Just because it's "really safe" now, doesn't mean you can't or shouldn't make it safer.

And as a bonus: you can tell the press "well actually, this reactor can't melt down!" and 95% of their fear-whipping ability goes away.


Considering the cost of rising sea-levels[1], nuclear reactors are cheap.

Though cheaper would be very welcome and should be highly feasible.

[1] https://www.nytimes.com/2017/11/22/books/review-water-will-c...


Yea but it's pretty much all we/we'll have


If the reactors are much safer by design and default, then they'll also need fewer regulations/patched-up protections later on = cheaper to build and maintain.


But meanwhile, they still have to conform to all existing regulations required by previous designs.


Safe journey than.

Hope to never see you again.


When I last did a calculation ( 3 accidents of the once every thousand years type in 25 years ) I concluded that Nuclear accidents would render the entire land mass of Earth uninhabitable within 250,000 years. This BS oxymoron "nuclear reliability" is just that, BS.
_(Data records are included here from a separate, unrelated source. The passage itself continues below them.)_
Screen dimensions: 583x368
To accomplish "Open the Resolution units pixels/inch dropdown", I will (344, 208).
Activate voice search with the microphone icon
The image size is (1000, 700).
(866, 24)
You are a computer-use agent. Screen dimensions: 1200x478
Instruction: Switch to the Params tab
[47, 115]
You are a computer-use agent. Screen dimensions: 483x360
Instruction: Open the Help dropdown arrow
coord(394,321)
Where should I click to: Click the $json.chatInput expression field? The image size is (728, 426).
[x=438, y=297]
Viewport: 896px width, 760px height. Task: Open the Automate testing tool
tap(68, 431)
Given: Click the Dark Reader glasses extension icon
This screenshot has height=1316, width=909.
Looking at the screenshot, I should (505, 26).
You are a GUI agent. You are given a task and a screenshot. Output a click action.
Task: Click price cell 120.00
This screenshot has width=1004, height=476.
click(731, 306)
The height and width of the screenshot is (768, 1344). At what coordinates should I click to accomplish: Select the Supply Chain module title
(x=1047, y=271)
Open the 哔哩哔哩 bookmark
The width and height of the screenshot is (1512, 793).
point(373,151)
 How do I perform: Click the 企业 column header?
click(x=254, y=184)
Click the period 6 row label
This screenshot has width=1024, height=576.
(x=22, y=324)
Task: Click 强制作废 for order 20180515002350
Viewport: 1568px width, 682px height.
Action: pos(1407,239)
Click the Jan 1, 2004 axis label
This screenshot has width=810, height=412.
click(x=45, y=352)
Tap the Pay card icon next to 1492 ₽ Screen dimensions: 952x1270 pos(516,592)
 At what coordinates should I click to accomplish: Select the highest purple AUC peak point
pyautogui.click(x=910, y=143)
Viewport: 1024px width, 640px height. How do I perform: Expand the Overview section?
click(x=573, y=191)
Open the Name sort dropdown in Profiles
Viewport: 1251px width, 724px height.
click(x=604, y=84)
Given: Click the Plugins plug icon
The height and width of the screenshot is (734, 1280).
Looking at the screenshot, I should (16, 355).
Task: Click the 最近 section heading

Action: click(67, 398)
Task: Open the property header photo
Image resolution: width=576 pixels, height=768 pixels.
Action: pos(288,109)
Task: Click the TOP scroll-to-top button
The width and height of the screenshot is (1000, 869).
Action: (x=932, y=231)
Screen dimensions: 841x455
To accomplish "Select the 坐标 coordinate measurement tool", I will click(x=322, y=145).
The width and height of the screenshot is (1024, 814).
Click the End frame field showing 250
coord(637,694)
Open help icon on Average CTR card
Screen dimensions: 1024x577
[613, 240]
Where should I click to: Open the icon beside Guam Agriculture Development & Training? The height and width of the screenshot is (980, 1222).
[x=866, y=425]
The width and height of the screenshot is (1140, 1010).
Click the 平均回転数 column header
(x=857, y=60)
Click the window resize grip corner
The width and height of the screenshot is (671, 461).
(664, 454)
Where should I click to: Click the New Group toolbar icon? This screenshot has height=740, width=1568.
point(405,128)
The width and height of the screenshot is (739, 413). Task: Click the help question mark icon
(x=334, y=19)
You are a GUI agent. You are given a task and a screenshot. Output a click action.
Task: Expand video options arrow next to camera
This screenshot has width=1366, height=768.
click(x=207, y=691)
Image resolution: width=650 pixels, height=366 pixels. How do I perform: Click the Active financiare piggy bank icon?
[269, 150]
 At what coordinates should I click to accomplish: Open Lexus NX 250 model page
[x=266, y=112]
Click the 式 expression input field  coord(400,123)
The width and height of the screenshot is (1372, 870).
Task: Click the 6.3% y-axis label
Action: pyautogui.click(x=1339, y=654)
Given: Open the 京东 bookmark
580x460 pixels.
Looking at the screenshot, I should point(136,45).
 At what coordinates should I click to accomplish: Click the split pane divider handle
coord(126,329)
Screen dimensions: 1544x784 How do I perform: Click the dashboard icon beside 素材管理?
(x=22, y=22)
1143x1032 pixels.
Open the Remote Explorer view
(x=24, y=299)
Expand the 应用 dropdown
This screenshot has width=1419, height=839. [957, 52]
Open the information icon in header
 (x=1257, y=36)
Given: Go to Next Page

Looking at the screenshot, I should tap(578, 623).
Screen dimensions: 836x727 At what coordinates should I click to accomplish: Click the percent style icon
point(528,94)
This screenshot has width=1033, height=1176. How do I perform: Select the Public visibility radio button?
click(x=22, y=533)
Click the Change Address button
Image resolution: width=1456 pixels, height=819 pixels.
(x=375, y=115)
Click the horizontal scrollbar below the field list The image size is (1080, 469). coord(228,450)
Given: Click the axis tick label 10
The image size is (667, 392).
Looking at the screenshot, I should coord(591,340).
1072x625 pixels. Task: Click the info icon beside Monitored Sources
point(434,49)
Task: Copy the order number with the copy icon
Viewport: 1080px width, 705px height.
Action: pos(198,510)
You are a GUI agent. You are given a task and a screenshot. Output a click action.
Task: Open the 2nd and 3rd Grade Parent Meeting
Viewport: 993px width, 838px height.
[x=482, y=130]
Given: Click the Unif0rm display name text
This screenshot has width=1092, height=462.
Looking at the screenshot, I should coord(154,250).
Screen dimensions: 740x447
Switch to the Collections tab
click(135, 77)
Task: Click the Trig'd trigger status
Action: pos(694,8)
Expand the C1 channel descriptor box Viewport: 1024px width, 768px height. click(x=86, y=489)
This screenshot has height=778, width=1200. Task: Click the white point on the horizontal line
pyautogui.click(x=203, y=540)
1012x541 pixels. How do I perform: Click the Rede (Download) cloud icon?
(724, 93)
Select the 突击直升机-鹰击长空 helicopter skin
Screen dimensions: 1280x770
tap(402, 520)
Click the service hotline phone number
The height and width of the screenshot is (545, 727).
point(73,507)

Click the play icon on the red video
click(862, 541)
Until the Dept. of Energy approved of the NASA Kilopower fission reactor (~1kW, a couple years ago) they had not ever (ever!) approved of a new nuclear reactor design. All currently operating US nuclear reactor designs were approved by the Atomic Energy Comission, an agency that hasn't existed for 45 years.

The Dept. of Energy simply isn't interested in doing it's job. They will not approve new nuclear reactor designs or create new regulations to make building safer nuclear reactor designs feasible economically or legally.